Com os termómetros a derreterem que nem gelados perto dos 40 graus centígrados, os mais incondicionais adeptos do tempo quente podem gritar sem medo e a plenos pulmões “Finalmente o Verão” (Planeta Tangerina, 2015), título da novela gráfica assinada pelas primas Jullian Tamaki e Mariko Tamaki que se vem juntar à recomendada colecção Dois Passos e Um Salto.
Estamos, porém, muito longe de um livro que tenha como grande inspiração ou mote a estação mais quente do ano. O calor, aqui, serve apenas de pano de fundo para uma tragédia de grande amplitude, uma que assinala o fim da infância, a entrada na adolescência e as dores – físicas e psicológicas – associadas ao inevitável processo de crescimento.

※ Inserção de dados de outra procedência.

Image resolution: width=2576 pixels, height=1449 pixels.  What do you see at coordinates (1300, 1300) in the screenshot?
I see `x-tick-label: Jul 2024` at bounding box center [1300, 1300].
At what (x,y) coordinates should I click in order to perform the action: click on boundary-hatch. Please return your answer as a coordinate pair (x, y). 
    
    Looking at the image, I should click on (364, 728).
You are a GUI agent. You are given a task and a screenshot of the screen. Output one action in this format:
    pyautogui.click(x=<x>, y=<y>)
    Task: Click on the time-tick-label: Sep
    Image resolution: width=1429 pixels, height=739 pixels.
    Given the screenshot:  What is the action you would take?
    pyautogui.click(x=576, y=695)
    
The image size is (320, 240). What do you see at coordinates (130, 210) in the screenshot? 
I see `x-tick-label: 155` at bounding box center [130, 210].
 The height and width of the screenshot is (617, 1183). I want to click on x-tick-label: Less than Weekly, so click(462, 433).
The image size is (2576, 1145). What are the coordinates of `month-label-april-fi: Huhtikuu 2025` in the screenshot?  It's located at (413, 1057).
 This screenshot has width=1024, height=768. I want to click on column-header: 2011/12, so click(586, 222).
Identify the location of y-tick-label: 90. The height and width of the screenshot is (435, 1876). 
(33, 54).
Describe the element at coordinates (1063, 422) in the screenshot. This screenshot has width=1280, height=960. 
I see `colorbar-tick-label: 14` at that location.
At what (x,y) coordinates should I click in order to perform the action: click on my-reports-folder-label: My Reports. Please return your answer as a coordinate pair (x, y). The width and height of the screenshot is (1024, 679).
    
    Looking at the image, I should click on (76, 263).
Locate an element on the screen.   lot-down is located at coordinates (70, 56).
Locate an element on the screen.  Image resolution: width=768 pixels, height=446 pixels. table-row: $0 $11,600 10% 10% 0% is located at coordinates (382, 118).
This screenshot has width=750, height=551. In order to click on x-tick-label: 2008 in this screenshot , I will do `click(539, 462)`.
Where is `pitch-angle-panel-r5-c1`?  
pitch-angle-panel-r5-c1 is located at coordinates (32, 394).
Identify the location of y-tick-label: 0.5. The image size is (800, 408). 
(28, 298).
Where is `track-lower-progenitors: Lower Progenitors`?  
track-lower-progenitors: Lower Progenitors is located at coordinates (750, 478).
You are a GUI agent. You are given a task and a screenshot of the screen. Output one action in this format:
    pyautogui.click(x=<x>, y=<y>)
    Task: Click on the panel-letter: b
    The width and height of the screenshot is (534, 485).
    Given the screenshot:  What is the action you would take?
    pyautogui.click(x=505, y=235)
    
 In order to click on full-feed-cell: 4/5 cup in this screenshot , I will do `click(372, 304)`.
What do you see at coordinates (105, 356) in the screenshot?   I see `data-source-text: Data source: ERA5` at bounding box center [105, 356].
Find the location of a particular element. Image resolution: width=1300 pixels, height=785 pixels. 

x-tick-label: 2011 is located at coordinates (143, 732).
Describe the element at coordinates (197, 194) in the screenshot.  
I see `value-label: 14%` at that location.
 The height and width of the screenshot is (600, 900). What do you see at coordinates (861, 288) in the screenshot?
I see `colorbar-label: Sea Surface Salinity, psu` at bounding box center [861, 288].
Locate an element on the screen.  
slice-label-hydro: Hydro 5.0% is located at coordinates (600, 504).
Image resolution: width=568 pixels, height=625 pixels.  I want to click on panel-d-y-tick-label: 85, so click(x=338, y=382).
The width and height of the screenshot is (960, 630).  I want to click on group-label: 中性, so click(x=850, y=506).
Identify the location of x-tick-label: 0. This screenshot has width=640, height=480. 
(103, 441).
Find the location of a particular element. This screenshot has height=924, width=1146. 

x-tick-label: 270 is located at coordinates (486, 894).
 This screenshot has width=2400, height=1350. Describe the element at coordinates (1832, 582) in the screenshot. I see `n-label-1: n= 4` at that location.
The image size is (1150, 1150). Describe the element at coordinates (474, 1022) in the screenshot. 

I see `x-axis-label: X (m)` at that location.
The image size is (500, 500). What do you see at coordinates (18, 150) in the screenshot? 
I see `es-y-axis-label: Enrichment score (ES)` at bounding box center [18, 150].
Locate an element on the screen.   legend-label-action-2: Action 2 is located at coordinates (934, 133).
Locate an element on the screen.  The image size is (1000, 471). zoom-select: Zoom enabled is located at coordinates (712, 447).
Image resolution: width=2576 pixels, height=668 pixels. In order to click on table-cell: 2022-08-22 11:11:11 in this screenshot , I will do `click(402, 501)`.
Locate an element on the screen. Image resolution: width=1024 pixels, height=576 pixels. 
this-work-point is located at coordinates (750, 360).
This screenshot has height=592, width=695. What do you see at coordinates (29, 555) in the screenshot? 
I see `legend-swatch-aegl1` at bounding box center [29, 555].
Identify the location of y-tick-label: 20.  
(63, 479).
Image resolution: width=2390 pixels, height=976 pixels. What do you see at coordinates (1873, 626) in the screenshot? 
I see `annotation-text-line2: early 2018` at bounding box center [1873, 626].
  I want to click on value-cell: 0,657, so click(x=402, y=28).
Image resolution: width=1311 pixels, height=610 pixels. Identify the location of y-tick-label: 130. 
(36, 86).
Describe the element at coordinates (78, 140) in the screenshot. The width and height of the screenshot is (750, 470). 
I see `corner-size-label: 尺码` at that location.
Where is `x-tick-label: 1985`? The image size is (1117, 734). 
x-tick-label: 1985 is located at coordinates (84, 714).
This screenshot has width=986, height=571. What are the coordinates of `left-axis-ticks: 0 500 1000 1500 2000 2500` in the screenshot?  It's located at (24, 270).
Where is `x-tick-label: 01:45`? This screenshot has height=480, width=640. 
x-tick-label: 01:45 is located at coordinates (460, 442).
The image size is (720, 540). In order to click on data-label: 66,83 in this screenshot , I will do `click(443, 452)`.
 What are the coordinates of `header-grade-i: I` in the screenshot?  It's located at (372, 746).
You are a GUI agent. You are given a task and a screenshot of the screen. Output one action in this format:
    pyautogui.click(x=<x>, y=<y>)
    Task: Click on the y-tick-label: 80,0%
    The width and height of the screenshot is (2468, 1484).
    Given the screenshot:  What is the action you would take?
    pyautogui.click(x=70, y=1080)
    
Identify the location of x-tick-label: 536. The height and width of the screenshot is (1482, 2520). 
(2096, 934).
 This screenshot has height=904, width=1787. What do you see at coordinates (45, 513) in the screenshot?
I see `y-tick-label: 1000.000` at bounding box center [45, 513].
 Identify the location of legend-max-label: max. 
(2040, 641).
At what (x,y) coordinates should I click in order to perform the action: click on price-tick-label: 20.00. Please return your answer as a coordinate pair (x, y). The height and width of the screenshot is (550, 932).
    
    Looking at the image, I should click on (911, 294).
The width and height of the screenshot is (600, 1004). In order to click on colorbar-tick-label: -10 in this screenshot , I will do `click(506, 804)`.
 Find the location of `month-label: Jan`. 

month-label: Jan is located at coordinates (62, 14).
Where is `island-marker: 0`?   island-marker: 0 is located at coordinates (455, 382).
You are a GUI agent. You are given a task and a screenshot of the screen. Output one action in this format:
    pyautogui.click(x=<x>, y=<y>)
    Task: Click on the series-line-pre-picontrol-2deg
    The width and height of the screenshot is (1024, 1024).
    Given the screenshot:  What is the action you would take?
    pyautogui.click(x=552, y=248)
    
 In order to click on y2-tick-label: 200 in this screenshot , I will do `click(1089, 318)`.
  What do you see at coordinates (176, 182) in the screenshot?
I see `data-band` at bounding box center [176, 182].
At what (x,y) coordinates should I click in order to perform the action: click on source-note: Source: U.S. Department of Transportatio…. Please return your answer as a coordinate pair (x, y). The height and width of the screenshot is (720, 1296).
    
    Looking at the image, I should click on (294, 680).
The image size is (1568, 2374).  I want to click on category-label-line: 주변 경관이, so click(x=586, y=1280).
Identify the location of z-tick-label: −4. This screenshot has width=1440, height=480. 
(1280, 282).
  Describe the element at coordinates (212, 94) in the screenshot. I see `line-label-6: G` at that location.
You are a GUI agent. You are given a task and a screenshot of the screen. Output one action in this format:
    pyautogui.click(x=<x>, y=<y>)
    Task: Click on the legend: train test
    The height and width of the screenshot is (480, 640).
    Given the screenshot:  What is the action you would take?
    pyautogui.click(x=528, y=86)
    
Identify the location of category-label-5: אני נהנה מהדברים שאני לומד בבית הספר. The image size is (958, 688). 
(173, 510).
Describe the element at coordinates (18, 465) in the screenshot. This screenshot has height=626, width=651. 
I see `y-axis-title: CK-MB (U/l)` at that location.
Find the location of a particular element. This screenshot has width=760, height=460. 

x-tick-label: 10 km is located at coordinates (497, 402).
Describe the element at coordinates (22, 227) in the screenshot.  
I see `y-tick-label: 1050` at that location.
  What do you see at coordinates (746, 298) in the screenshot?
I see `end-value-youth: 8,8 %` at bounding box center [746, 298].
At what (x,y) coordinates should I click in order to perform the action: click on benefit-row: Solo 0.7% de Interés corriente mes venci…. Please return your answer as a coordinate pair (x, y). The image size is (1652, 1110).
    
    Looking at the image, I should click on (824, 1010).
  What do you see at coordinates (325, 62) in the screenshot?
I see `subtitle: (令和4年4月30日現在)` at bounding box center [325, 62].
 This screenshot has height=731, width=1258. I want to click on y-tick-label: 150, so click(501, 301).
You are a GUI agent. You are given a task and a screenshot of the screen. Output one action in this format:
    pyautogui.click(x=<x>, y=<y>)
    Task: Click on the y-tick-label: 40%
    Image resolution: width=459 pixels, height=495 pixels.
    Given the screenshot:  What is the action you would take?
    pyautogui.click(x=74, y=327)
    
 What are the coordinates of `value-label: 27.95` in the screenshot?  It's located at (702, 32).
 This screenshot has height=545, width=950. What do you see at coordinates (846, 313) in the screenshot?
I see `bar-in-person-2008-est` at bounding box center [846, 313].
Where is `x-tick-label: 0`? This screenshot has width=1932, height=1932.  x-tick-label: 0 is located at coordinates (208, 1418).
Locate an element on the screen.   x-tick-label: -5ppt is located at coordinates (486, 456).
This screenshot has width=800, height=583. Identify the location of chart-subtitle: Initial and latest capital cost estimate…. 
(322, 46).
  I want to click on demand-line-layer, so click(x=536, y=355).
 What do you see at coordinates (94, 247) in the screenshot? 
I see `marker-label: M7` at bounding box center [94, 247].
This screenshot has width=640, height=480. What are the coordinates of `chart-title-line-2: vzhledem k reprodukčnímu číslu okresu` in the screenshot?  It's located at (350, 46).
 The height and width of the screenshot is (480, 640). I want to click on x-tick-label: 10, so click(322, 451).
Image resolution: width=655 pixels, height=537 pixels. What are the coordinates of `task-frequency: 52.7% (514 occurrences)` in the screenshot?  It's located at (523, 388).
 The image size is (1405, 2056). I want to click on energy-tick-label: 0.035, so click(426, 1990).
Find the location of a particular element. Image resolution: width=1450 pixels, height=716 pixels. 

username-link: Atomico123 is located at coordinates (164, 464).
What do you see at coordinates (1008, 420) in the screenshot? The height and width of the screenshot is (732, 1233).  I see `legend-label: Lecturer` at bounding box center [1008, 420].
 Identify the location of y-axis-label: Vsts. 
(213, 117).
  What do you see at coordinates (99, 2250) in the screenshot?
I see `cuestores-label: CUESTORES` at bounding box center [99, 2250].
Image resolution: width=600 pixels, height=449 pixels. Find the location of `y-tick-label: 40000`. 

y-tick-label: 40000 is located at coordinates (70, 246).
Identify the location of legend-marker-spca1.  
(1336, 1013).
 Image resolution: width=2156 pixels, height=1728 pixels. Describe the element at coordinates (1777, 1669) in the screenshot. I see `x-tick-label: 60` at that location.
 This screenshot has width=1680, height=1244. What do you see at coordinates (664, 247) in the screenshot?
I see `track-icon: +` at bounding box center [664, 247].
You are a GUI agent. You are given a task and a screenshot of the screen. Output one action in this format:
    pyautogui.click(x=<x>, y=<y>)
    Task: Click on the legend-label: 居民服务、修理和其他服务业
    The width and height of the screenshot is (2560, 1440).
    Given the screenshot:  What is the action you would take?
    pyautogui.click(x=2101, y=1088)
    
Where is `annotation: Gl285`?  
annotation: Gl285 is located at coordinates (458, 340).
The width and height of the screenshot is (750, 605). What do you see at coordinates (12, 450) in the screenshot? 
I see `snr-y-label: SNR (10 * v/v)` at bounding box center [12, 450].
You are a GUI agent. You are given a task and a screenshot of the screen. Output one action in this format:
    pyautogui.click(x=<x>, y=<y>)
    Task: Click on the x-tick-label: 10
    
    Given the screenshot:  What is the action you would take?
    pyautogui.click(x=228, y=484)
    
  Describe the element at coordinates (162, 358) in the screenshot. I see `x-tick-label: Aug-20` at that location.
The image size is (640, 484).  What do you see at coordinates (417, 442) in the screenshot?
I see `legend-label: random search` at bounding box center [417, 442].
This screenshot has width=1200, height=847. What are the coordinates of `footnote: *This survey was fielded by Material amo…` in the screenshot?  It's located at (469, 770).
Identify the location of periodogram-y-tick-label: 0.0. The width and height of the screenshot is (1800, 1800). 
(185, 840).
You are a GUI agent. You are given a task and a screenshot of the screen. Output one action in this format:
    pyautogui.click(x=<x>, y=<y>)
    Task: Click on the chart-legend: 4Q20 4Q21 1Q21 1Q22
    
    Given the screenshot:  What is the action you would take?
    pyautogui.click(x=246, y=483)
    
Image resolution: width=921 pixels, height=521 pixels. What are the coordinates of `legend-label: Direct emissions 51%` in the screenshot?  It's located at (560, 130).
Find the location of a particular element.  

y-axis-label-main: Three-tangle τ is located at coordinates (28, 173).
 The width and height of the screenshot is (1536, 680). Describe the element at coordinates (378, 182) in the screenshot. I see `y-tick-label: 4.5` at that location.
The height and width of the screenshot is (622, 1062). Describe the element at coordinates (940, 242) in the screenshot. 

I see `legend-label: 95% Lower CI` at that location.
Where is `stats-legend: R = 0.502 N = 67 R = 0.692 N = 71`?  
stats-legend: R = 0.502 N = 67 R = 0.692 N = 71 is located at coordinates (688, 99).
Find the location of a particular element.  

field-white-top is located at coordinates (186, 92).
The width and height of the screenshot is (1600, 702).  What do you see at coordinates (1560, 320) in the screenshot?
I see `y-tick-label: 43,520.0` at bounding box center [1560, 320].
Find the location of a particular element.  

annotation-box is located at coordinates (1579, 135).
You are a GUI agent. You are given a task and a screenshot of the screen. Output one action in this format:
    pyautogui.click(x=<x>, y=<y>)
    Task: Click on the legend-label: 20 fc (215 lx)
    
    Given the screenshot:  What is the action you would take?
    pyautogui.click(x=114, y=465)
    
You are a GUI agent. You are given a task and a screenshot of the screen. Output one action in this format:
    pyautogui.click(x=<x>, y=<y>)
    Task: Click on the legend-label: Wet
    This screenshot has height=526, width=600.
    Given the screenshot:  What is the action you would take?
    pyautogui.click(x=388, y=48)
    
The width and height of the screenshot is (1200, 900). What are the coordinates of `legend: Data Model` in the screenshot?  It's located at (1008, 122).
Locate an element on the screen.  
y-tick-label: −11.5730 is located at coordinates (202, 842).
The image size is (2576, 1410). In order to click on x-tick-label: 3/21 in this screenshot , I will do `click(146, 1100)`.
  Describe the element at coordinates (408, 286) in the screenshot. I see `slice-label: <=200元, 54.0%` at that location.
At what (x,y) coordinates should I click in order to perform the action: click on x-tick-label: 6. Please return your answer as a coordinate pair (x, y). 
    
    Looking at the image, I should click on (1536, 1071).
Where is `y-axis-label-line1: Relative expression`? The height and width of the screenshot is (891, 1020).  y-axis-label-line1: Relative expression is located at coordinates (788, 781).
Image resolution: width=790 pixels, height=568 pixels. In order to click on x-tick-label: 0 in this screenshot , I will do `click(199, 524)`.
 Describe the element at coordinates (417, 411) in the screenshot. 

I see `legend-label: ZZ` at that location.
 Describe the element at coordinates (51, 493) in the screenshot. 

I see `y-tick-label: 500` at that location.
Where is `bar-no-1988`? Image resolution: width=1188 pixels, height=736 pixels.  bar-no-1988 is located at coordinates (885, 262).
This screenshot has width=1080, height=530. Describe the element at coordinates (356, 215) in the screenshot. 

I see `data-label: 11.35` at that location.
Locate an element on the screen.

Desde pequena que Rose, a narradora deste livro de banda desenhada pintado a azul e branco – que deve andar nas suas 16 primaveras -, passa as férias de Verão em Awago Beach, numa cabana junto ao lago com ar de refúgio. É lá que encontra, desde que se consegue lembrar de si própria, a amiga Windy, cerca de dois anos mais nova e que é uma espécie de irmã. E, se a pequena diferença de idades que as separa nunca foi um problema, de súbito parece haver uma geração inteira entre elas.
Este ano, ao contrário dos anteriores, há algo diferente no ar, que faz com que Rose pressentia um verão muito diferente, começando pelos pais que não perdem uma oportunidade para discutir um com o outro. Quanto a Rose e Windy vão dividindo o tempo entre idas à praia e passagens cada vez mais frequentes pela loja da aldeia, onde compram gomas e alugam filmes de terror – entre os alugueres estão filmes de culto como “Tubarão”, “Sexta-Feira 13” ou “Massacre no Texas”.
Será nessa loja, onde trabalha um rapaz mais velho chamado Duncan, que as raparigas assistirão ao nascimento de um drama juvenil, uma espécie de telenovela de verão muito séria – lembram-se do último episódio da série “Verão Azul”? -, que terá nas suas vidas um peso muito maior do que o esperado, como se algo nelas – sobretudo em Rose – se tivesse partido sem haver qualquer possibilidade de conserto.
Os desenhos de Jillian Tamaki são envolventes no uso que faz do branco e das muitas variações de azuis, reflectindo muitas das suas influências e paixões onde se inclui, também, algum perfume manga. A ilustração dupla das páginas 54 e 55, por exemplo, transmite de forma superior o ambiente anárquico do quarto de uma adolescente: uma jovem deitada numa cama por fazer, pés descalços sobre lençóis e coberta, roupa usada no chão e pendurada onde ainda há sítio, copos de vidro pousados na mesa de cabeceira e no chão, todo o tipo de objectos fora do lugar.
Um livro belíssimo sobre a perda da inocência e as diferentes e impartilháveis etapas de crescimento, que levou para casa um sem número de distinções.